Critique du film Inside man - l'informateur (8 / 10)
BRAQUAGE A L'AMERICAINE
Après la semi-déception de la 25 ième heure, Spike Lee se refait une santé avec son premier film de commande. Histoire, selon le metteur en scène de Malcom X, de pouvoir financer des projets plus personnels. Malgré un cahier des charges qui lui impose un certains nombre de restrictions, le réalisateur a le talent d'inclure ses thématiques personnelles, et sa vision du monde, dans cette grosse production. Du jamais-vu depuis John Woo avec Mission Impossible 2. Soit au final et en vrac, une vision plutôt pessimiste de d'une Amérique post-11 septembre, où les rapports humains se révèlent houleux (juifs, noirs et blancs, pour ne pas les citer). Sans omettre, les tensions entre hommes et femmes. Témoin Denzel Washington, se faisant traiter de « Monsieur Gros paquet », par son épouse. Le ton est donné. Inside Man, avec un casting impeccable (excellente Jodie Foster), demeure un long-métrage éminemment malin, tout comme le fût Ocean's Eleven, en son temps. Plaisant à voir, il offre également plusieurs degrés de lectures, pour le spectateur qui voudra bien faire l'effort de décrypter les intentions du cinéaste. Le réalisateur dynamitant, comme son personnage central, les conventions de l'intérieur du système hollywoodien. En ce sens, Spike Lee offre une vision plutôt juste d'une société en proie aux discriminations (fugaces allusions) et divisée. Reste un divertissement d'une incroyable inventivité, haletant.
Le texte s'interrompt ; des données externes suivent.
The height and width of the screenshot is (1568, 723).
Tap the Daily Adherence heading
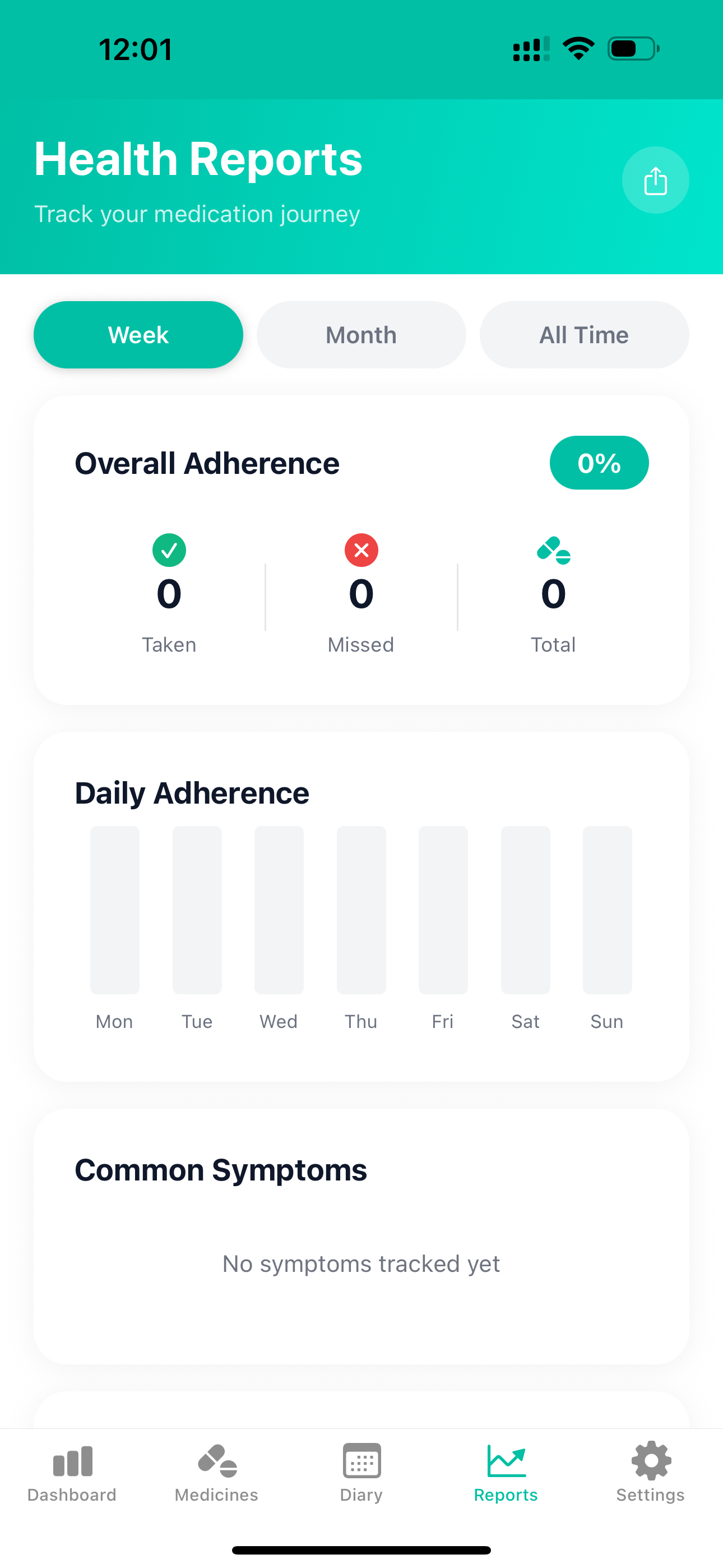pyautogui.click(x=192, y=792)
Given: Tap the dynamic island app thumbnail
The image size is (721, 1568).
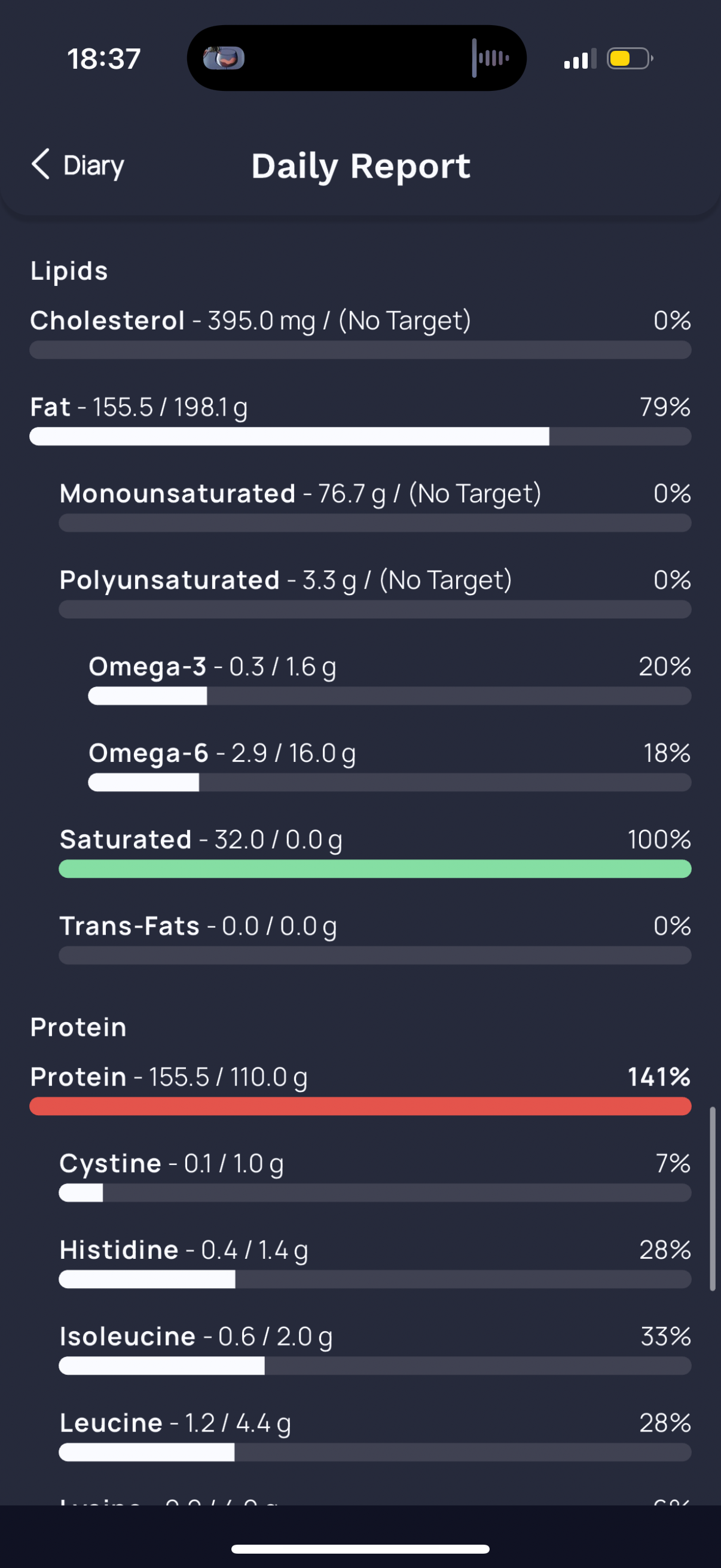Looking at the screenshot, I should click(x=224, y=59).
Et virtuose : le retour de situation final, avec promesse prémonitoire ("je sortirai par la porte dentrée") laissera bouche bée, même le plus blasé des spectateurs. Ce dernier, repensera à l"ensemble, bien des heures et de jours après, avec la conviction d'avoir vu un très grand film.
Par zoom-Cinema.fr le 12 avril 2006.